Ford, who was first elected as a city councillor in 2000, had been a controversial figure long before his crack-cocaine use skyrocketed him to global infamy.
The scandals of old included domestic disturbances at his home and a 1999 arrest in Florida for DUI and pot possession — the drug charge was later dropped.
But then came the allegations of crack use, which Ford admitted to months later by saying he had likely done it in one of his "drunken stupors."
The seemingly off-the-cuff confession did nothing to quell the firestorm surrounding him. In fact, it solidified his celebrity status.
A string of other embarrassing incidents, including a video of Ford in an expletive-laced tirade talking about killing someone and a crudely sexual remark on live television made him a staple of American late-night television for several weeks running.
The material was gold for comedians — both of the professional and arm-chair variety — but gravely serious allegations lay at the heart of Ford's troubles.
A police investigation into the mayor's activities led to drug charges for his friend Alexander Lisi, who was also later charged with extortion for alleged attempts to retrieve the so-called crack video. The police allegations came out in a stunning series of documents investigators used to obtain search warrants, ordered released by a judge. The allegations have not been proven in court.

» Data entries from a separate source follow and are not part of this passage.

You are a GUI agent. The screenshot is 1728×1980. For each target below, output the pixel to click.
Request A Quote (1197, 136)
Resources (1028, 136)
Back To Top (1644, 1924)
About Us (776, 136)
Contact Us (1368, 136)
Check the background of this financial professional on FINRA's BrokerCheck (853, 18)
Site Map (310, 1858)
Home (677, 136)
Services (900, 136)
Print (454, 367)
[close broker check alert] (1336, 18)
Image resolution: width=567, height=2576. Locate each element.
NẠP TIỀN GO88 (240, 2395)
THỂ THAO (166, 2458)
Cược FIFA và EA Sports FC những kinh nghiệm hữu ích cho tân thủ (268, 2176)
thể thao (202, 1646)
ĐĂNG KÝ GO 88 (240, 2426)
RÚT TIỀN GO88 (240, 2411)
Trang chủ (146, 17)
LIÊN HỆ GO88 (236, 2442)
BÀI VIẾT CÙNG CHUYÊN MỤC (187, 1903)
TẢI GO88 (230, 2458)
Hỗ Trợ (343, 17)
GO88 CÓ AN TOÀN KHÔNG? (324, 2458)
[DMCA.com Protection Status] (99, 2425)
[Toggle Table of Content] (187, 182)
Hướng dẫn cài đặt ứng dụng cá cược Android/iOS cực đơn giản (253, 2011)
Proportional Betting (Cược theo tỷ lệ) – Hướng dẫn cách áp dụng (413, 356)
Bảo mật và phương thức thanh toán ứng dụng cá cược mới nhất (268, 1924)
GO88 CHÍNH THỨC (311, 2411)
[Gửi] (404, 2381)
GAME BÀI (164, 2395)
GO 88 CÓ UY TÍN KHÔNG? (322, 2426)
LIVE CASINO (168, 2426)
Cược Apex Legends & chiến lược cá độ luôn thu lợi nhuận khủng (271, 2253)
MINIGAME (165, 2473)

Ex-staffers painted a picture of an often erratic man, by turns ill-tempered and weepy, and one who they suspected was an alcoholic. They told police the mayor drove drunk, one time nearly hitting one of them, police wrote in the documents.
As police listened to wiretaps during a gang investigation, they overheard discussions about delivering drugs to the mayor and possibly blackmailing him with compromising images, according to the police documents.
The chaos surrounding Ford relatively abated after city council stripped him of most of his mayoral powers — a move he likened to attacking Kuwait. He publicly swore off alcohol and said in a television interview that he had a "come to Jesus" moment.
But scandal once again reared its head when a video appeared on YouTube showing a largely incoherent Ford using Jamaican swear words and insulting the city's police chief. It came just weeks after Ford had professed newfound sobriety and he admitted he had been drinking the night the video was surreptitiously filmed, calling the incident a "minor setback."
Confronted with reports of a new video showing him allegedly smoking crack cocaine, an audio recording of the mayor spewing profanities and making lewd comments about a fellow mayoral contender, and witness accounts of him snorting cocaine at a city nightclub, Ford took a leave of absence to seek "immediate help" and entered rehab.
In response to criticism Ford often fell back on variations of "I never said I was perfect," which dovetails with his self-professed image as the common man.
Ford railed against the "establishment," though he had been at city hall for more than a decade, and ranted against the "elites," though he drove a luxury SUV and his family owns several Florida condominiums as well as a cottage north of Toronto. The family also owns a labels business started by their late patriarch.
With Ford pulling our of the mayoral race, his opponents no longer have the chance to defeat him politically, said Ryerson University politics professor Myer Siemiatycki.
But with Ford running for city council and his brother running for mayor, the Fords may well be an ongoing presence in Toronto politics, he said.
"It has certainly been a wild ride for these past four years," Siemiatycki said.
"(But) I wouldn't jump to conclude that the Ford years in Toronto are over."